The question is does the workplace need to play a stronger role in building carer-friendly communities? The answer is yes, or face skill set shortages. UK businesses are already suggesting that the risk of losing key talent from the workplace is increasing, because of a lack of support for those employees with caring responsibilities. In joint research from the Employers Network for Equality and Inclusion (enei) and My Family Care it was revealed that only 38% of employers monitor the caring responsibilities of their workforce, despite the fact that 10% of UK workers now combine paid work with caring for family members.
In a survey of 1,000 consumers and 100 employers, although 33% of HR managers said they had introduced specific policies or communications for carers at work 35% of the respondents surveyed indicated that they have minimal support available to them. This is in contrast to new parents who have direct support and tend to build a network of people experiencing the same life and professional challenges. Although there is now a growing plethora of commercial organisations filling the service gap, in what is going to be a big growth business in the future.
In a separate survey of more than 4,500 carers by Carers UK, more than 50% of those surveyed said workplace issues made looking after the person they cared for more difficult, with 75% reporting a negative impact on their productivity, physical or mental health.
Employees said their line managers were key to helping them balance work and family, and many called for greater flexibility at work although concerns were expressed about the impact this would have on career progression. 75% of employees said a lack of support from their employer made it more difficult to work full time and fulfil their caring responsibilities, with many not even informing their employers of their private obligations.
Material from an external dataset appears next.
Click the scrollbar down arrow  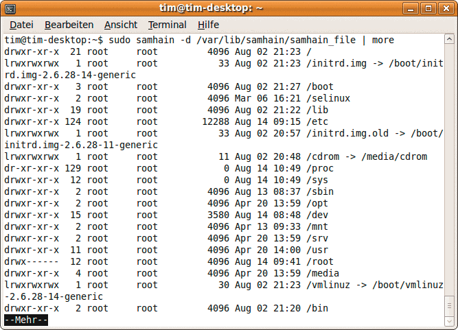tap(449, 321)
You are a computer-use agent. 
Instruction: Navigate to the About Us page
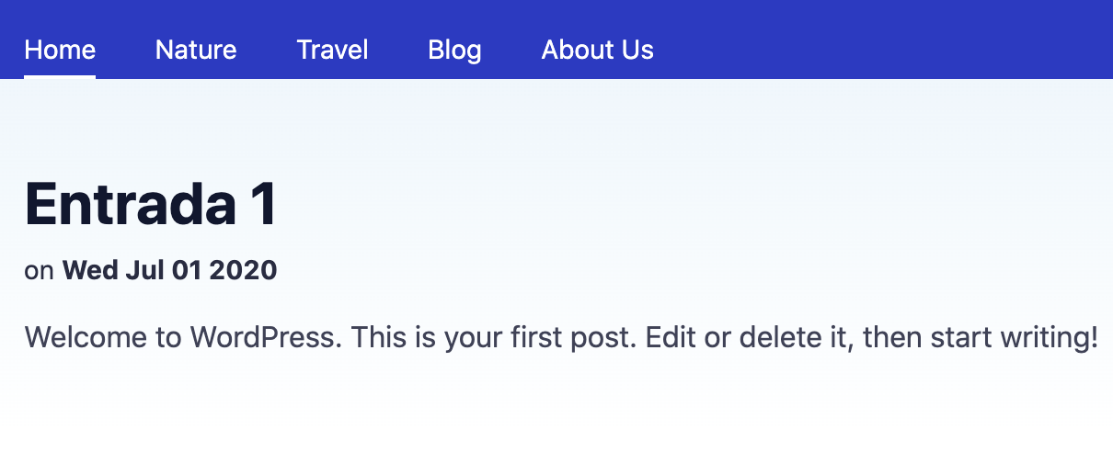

Further studies have shown that this is more likely to be an issue in a larger organisation where lost time and interruptions are more frequently recorded than in an SME.
The biggest challenge, however, is cost. Elder care benefits are claimed to be too expensive for many organisations.
Introducing elder care as an employee benefit need not necessarily be costly. Even the provision of access to helplines and specialists who can advise on and manage needs generated by caring for elderly relatives. The time spent liaising with different bodies involved in any care process is high, as I found out personally. This can include: hospitals, dieticians, physiotherapists, pharmacists, doctors and other stakeholders that are needed before residential elder care is considered. These schemes are comprehensive and look after major issues from support in the home, to advice on residential care.
Elder care services can also provide access to qualified financial and legal advisors, specialising in care fees planning and the financial affairs of older people, as well as hands-on support when dealing with property and personal possessions. Having these resources available will minimise the time needed to independently seek professional advice from very often unreliable sources.
With a record number of people in the 60+ demographic (this is why they are called Boomers, because there was a baby boom) as with any other wider cultural change, the work place will be impacted. It will then become an HR issue.
What is your experience of elder care?